Through the Looking Glass Children's Book Reviews

Paddington Takes to TV

Paddington Takes to TV

Michael Bond
Illustrator:  Peggy Fortnum 
Fiction  Series
For ages 7 to 10
Houghton Mifflin Harcourt, 2002   ISBN: 978-0618250714

Most of us dream of getting onto the television, but few of us ever get to achieve this dream. We are forced admire our favorite television personalities from afar. Not so with Paddington Brown. This bear somehow always manages to get into the spotlight, even on television.

It all begins when Paddington wins a prize on the Blue Peter children's TV show. As one of the six winners he has been invited to bake a Christmas cake which he will then take to the Blue Peter show. He, and his cake, will then be shown on television. The best cake will win a special prize. Not surprisingly Mrs. Bird, the Brown's housekeeper, is not too keen on having Paddington use her kitchen for his cooking endeavors. So, instead, Paddington uses Mr. Brown's field kitchen which is set up in the garage.

Using the recipe provided by one of the Blue Peter stars, Paddington combines all his ingredients. His mixture is rather stiff however and it is very hard to mix. He decides to try using the spin dryer to do the job and I am sorry to say that the results are rather frightful. Still, in spite of everything, Paddington manages to salvage some of the cake mixture and then he puts the cake into the field kitchen. Unfortunately the cake rises rather dramatically and Paddington is confronted with a very large problem.
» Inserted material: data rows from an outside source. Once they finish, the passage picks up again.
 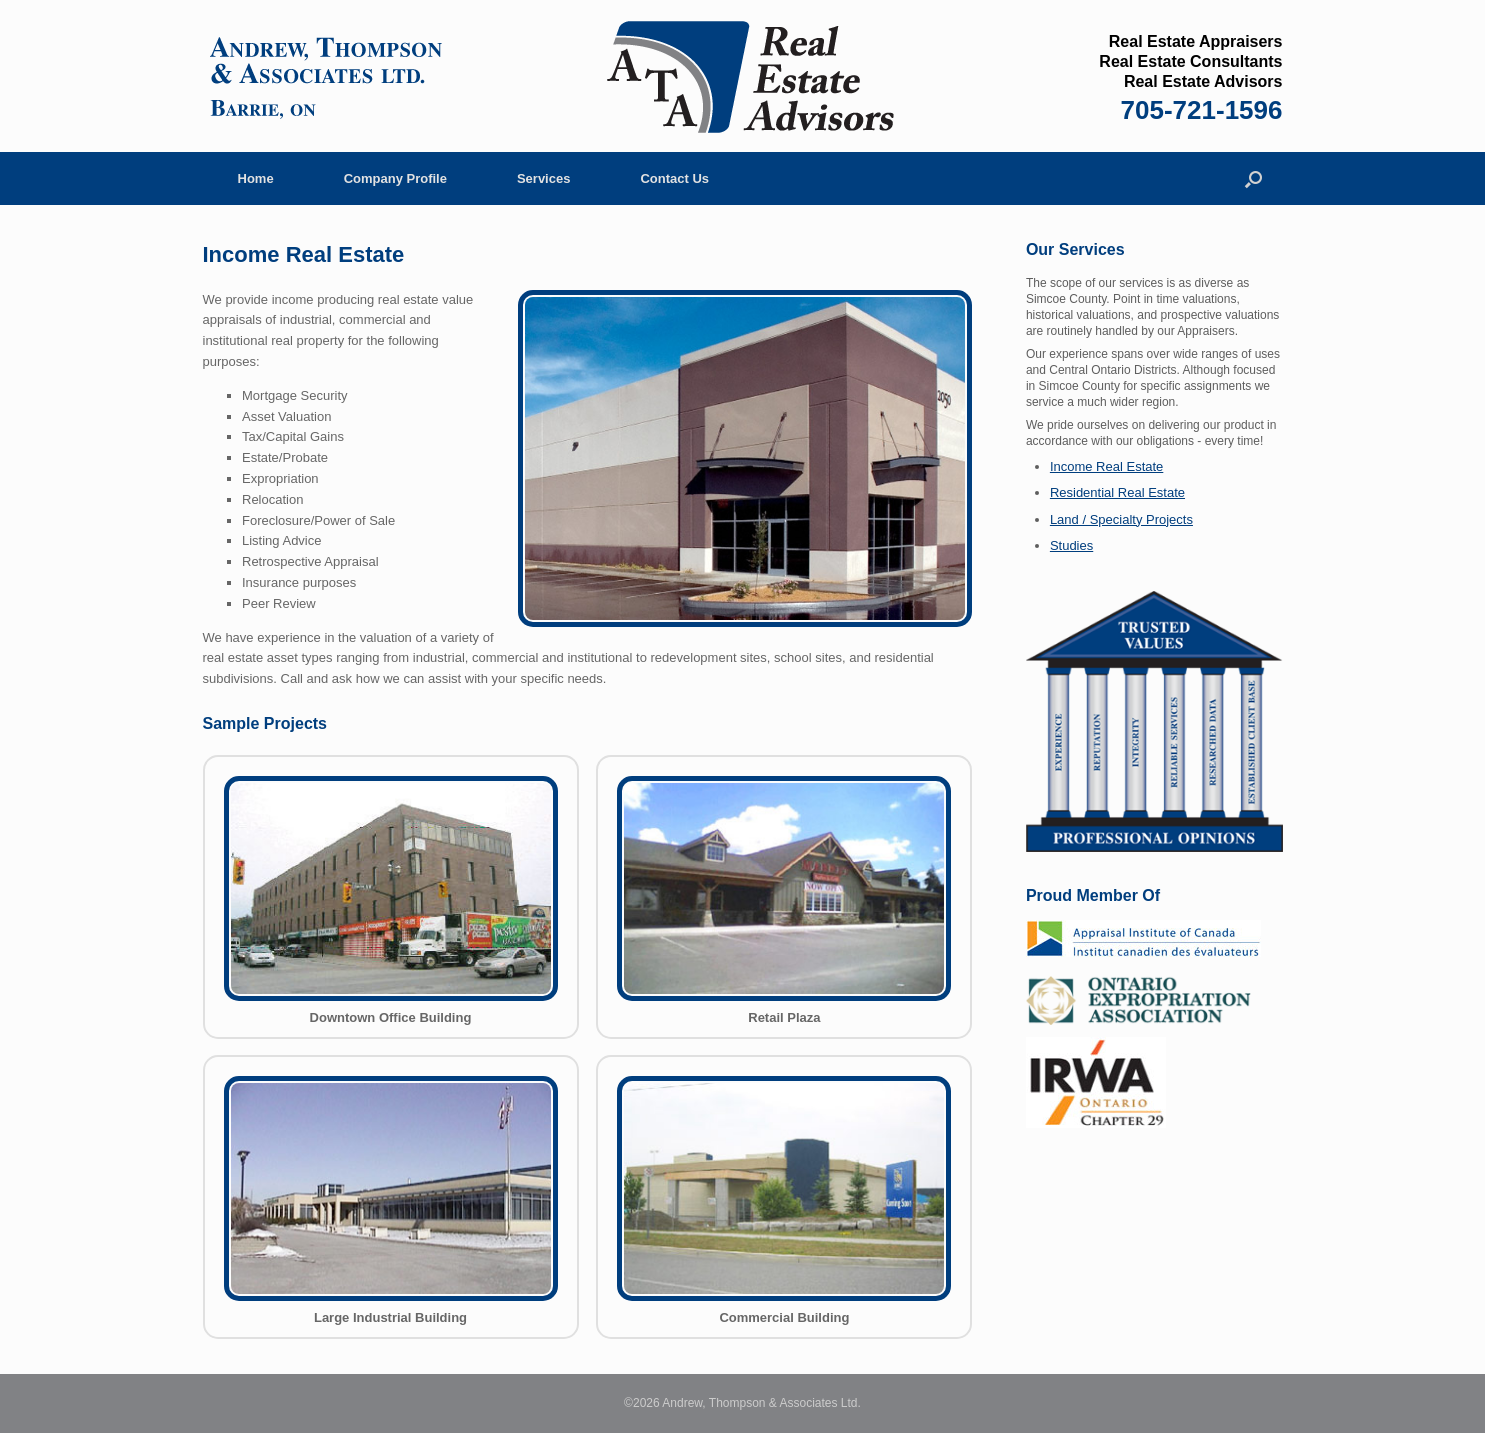 I want to click on Company Profile, so click(x=395, y=178).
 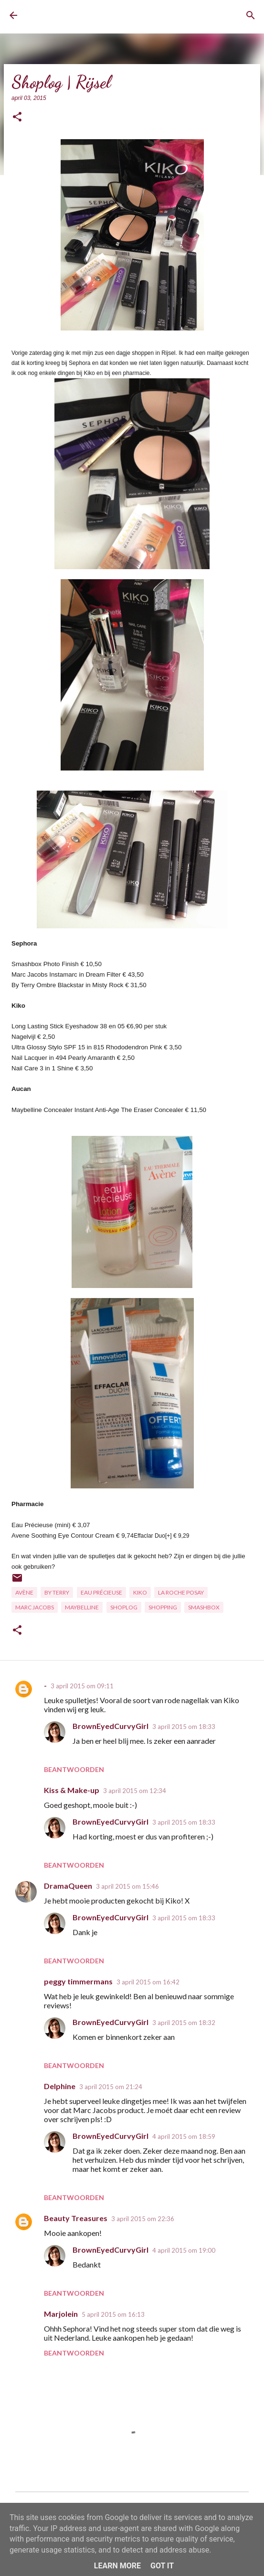 I want to click on 4 april 2015 om 19:00, so click(x=183, y=2250).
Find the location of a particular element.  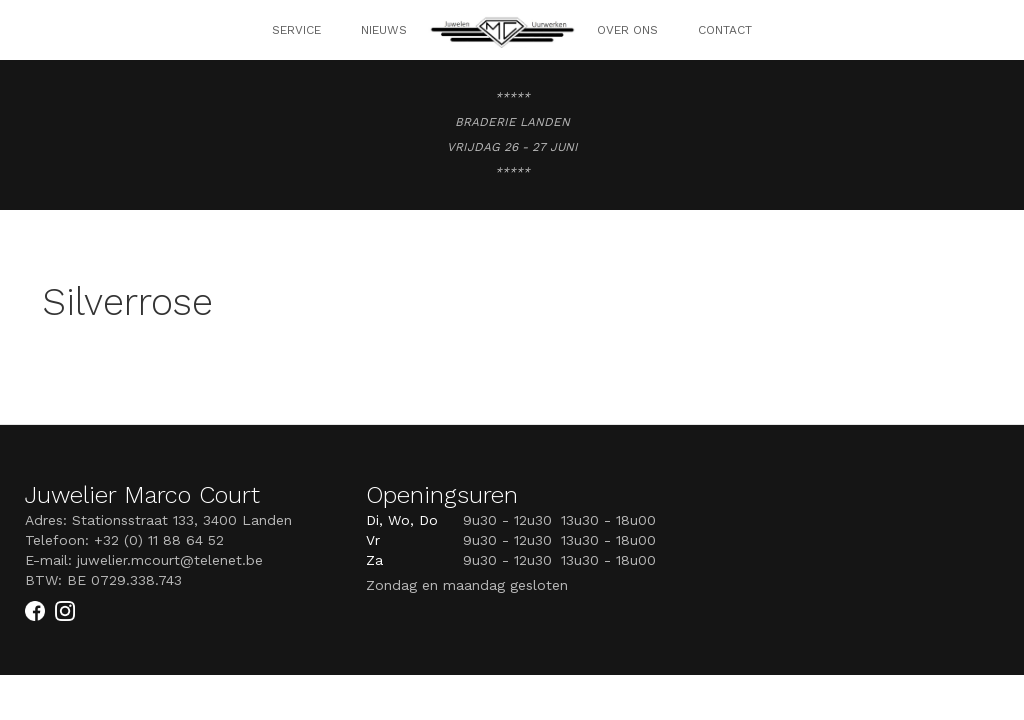

NIEUWS is located at coordinates (384, 30).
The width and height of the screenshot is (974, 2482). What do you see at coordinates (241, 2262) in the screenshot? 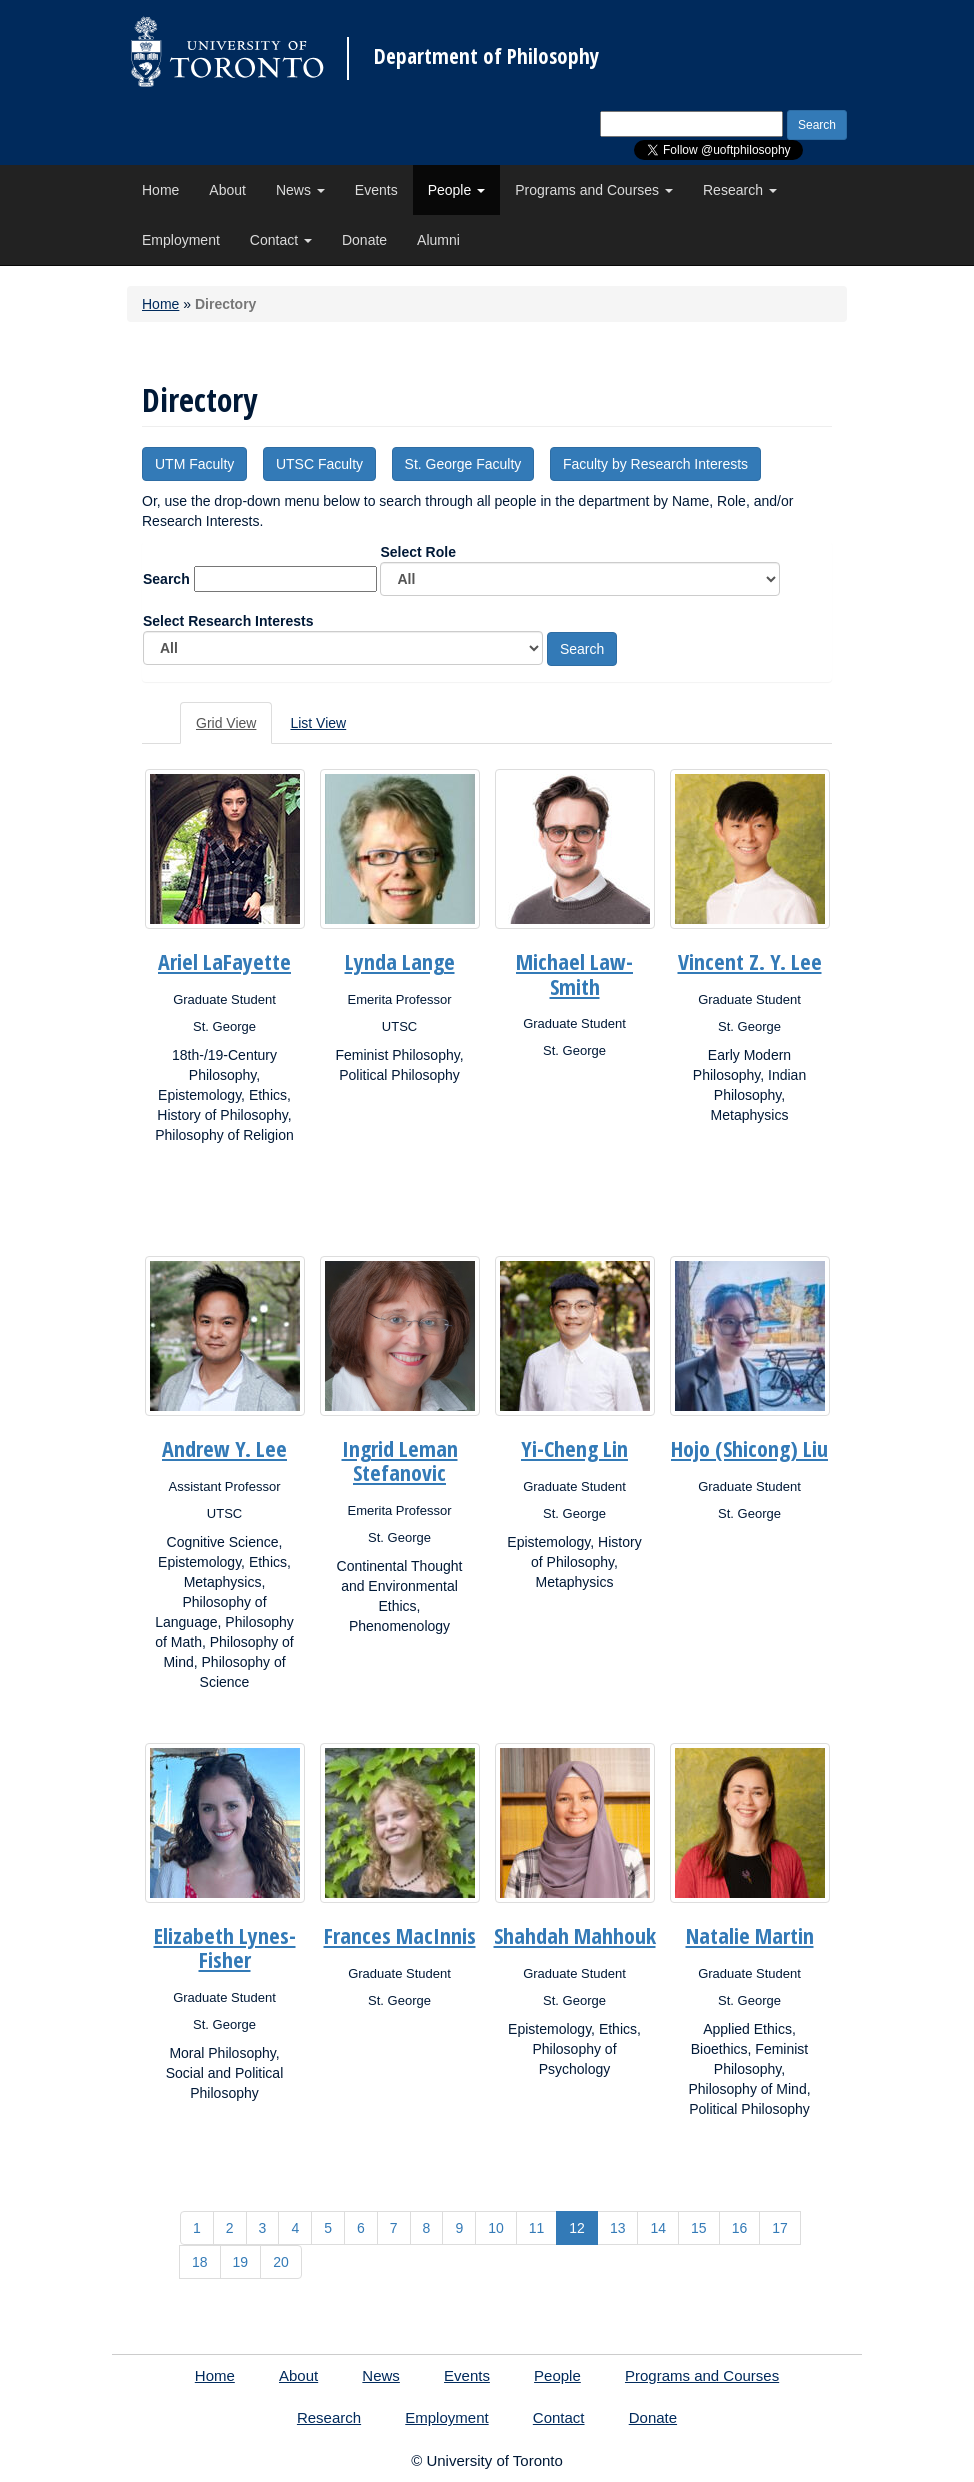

In the end he takes his cake to the studio as planned but when the hosts of the program attempt to cut into the cake Paddington has to explain what happened during the cooking process. Then the hosts, and all the viewers of the show, discover that Paddington's cake is not just a cake. Not being able to separate the cake from the oven after the baking was completed, Paddington simply iced over the whole thing – cake and oven!

This is just one of seven delightful stories which feature Paddington doing something which relates to the Blue Peter show. In one he bird-sits the parrot from the show and manages to lose the much loved bird. In another he enters a Blue Peter competition for which he has to make a special origami creation. Instead of using paper Paddington ends up using a very novel medium for his piece of art – and he wins the competition.

Young television fans will greatly enjoy this collection of Paddington stories. They were originally written for the Blue Peter annual. Having been a cameraman for the program, Michael Bond decided to involve his beloved bear in the doings of this show and that was how Paddington came to get so closely involved with the enormously popular television program.